Global patterns in the metacommunity structuring of lake macrophytes: regional variations and driving factors

We studied community-environment relationships of lake macrophytes at two metacommunity scales using data from 16 regions across the world. More specifically, we examined (a) whether the lake macrophyte communities respond similar to key local environmental factors, major climate variables and lake spatial locations in each of the regions (i.e., within-region approach) and (b) how well can explained variability in the community-environment relationships across multiple lake macrophyte metacommunities be accounted for by elevation range, spatial extent, latitude, longitude, and age of the oldest lake within each metacommunity (i.e., across-region approach). In the within-region approach, we employed partial redundancy analyses together with variation partitioning to investigate the relative importance of local variables, climate variables, and spatial location on lake macrophytes among the study regions.

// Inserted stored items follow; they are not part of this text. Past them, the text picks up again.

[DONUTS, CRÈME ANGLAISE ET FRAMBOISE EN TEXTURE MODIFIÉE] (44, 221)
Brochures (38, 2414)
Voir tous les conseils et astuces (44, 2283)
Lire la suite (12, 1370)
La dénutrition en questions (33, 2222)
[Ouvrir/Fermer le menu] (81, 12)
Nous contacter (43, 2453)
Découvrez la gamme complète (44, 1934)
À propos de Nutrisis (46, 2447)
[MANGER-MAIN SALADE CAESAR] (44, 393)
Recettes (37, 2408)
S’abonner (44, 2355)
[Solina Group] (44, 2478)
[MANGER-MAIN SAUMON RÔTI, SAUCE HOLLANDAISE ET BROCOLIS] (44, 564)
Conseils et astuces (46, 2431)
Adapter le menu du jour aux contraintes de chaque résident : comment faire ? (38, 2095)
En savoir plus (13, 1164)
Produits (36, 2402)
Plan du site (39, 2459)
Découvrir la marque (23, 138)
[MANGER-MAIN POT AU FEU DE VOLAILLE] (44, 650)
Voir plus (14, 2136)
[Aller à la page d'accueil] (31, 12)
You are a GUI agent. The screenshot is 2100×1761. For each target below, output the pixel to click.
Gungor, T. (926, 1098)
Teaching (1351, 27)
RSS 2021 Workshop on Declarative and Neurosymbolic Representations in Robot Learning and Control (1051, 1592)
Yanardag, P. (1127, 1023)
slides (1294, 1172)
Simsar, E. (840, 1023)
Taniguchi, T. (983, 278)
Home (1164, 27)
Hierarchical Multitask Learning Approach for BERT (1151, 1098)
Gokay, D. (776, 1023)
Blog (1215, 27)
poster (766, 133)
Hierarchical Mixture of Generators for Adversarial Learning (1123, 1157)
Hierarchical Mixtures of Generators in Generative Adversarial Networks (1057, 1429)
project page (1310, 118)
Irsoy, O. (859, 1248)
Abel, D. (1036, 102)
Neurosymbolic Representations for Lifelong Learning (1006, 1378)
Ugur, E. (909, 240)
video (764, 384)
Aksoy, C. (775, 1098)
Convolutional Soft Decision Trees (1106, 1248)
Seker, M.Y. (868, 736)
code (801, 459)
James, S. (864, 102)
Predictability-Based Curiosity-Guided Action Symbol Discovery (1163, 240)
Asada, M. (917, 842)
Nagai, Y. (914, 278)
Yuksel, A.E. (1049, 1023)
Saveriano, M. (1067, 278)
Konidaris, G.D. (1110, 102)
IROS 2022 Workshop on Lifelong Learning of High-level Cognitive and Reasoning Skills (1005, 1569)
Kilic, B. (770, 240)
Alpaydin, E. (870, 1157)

In the across-region approach, we used adjusted R2 values of the variation partitioning to model the community-environment relationships across multiple metacommunities using linear regression and commonality analysis. We found that niche filtering related to local lake-level environmental conditions was the dominant force structuring macrophytes within metacommunities. However, our results also revealed that elevation range associated with climate (increasing temperature amplitude affecting macrophytes) and spatial location (likely due to dispersal limitation) was important for macrophytes based on the findings of the across-metacommunities analysis. These findings suggest that different determinants influence macrophyte metacommunities within different regions, thus showing context dependency. Moreover, our study emphasized that the use of a single metacommunity scale gives incomplete information on the environmental features explaining variation in macrophyte communities.